SSU rRNA amplicon for differentiation of Aspergillus section Flavi species members from other aspergilli. M: Low DNA Mass Ladder; 1–3: Aspergillus flavus; 4–5: Aspergillus nomius; 6: Aspergillus tamarii; 7–8: Aspergillus fumigatus; 9–10: Aspergillus niger. Discussion Morphology-based methods for identification of species of the genus Aspergillus can be unreliable as a result of both intraspecific similarities and differences [16]. In this present study, identification of Aspergillus species on Brazil nut from different states in the Brazilian Amazon region was conducted according to Samson and Varga [6] and Baquião et al. [14], through morphological and molecular characterization, Selleck Daporinad together with extrolite profile (aflatoxins and CPA). As observed in previous studies for section Flavi[24, 31], species identifications based upon analyses of rDNA ITS, β-tubulin and calmodulin gene sequence identities against sequences for ex-type strains available through the NCBI nucleotide nr database provided results in agreement with morphology-based identification and extrolite production. The frequency we observed of aflatoxigenic Aspergillus section Flavi species

from Brazil nut shell material confirmed recent reports that A. nomius and A. flavus are abundant species on Brazil nut across production areas in the Brazilian Amazonian region [14, 32]. In our study, these two species represented over 85% of all Aspergillus species Ketotifen isolated. Qualitative analysis of mycotoxin production in strains of the mycotoxigenic species representative of the different states of origin supported the identifications, with A. flavus strains producing AFB and CPA, and A. nomius producing AFB and AFG, without CPA production.

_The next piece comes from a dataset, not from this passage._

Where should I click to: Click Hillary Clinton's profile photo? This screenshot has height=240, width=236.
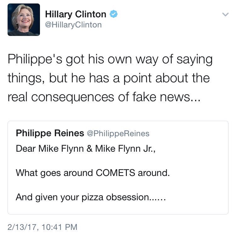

The extrolite profiles are in agreement with expected chemical characterization data for these member species in the section [16, 33]. Given the documented widespread occurrence of both A. flavus and A. nomius on Brazil nut, together with the known capacity to produce mycotoxins AFB and CPA, and AFB and AFG, respectively, the presence of these species on husk materials represents a threat to safe production of Brazil nut.

44–5.75%). Biochemical indices of calcium homeostasis normalized within 6 months of commencement of supplementation. In contrast to the Decalyos studies, the study by Dawson-Hughes et al. [17] involved healthy, elderly, ambulatory men and women aged

over 65 years (n = 389; PF-02341066 cell line mean age, 71 years) living in the community. Levels of insufficiency were not as profound as those documented in the Decalyos studies. Randomization was 1:1 to calcium 500 mg as calcium citrate malate plus vitamin D 700 IU or placebo, with follow-up and treatment planned for 3 years. Nonvertebral fractures were sustained by 11 (5.6%) patients in the calcium and vitamin D group, compared with 26 (13.3%) in the placebo group (RR of first fracture, 0.5; 95% CI, 0.2–0.9; p = 0.02). As in the Decalyos studies, supplementation

also led to significant improvements in biochemical parameters and BMD. Results of trials assessing fracture reduction with vitamin D alone have been equivocal [18–20]. In a recent randomized, double-blind, placebo-controlled study, vitamin D 100,000 IU every 4 months reduced the risk of first hip, wrist selleck inhibitor or forearm, or vertebral fractures by 33% (RR, 0.67; 95% CI, 0.48–0.93; p = 0.02) [19]. Similarly, in a controlled trial in elderly Finnish subjects, annual intramuscular injections of high doses of vitamin D (150,000–300,000 IU) reduced fracture rates by approximately 25% (RR, 0.75; 95% CI not indicated; p = 0.03) [20], although the benefits were limited to fractures of the upper limbs and ribs and to women only. No reduction in the risk of hip fractures was seen in a randomized, double-blind, placebo-controlled trial of vitamin D (400 IU/day) alone in an elderly community-dwelling population

(n = 2,578; mean age, 80 years) in the Netherlands (RR, 1.18; 95% CI, 0.81–1.71; p = 0.31) [18]. More recently, meta-analyses have confirmed that the combination new of calcium and vitamin D supplementation decreases the fracture risk for postmenopausal women [21, 22]. The analyses provided evidence that these beneficial effects were not attributable to either calcium or vitamin D alone with, for example, Bischoff-Ferrari et al. and Boonen et al., suggesting that oral vitamin D appears to reduce the risk of hip fractures only when calcium supplementation is added [21, 22]. In the meta-analysis by Bischoff-Ferrari et al., the effectiveness of vitamin D supplementation in preventing hip and nonvertebral fractures in older persons was estimated [21]. Heterogeneity among studies for both hip and nonvertebral fracture prevention was observed, which disappeared after pooling RCTs with low-dose (400 IU/day) and higher-dose vitamin D (700–800 IU/day), separately. A vitamin D dose of 700 to 800 IU/day reduced the relative risk (RR) of hip fracture by 26% (three RCTs with 5,572 persons; pooled RR, 0.74; 95% CI, 0.61–0.88) and any nonvertebral fracture by 23% (five RCTs with 6,098 persons; pooled RR, 0.77; 95% CI, 0.68–0.87) vs. calcium or placebo.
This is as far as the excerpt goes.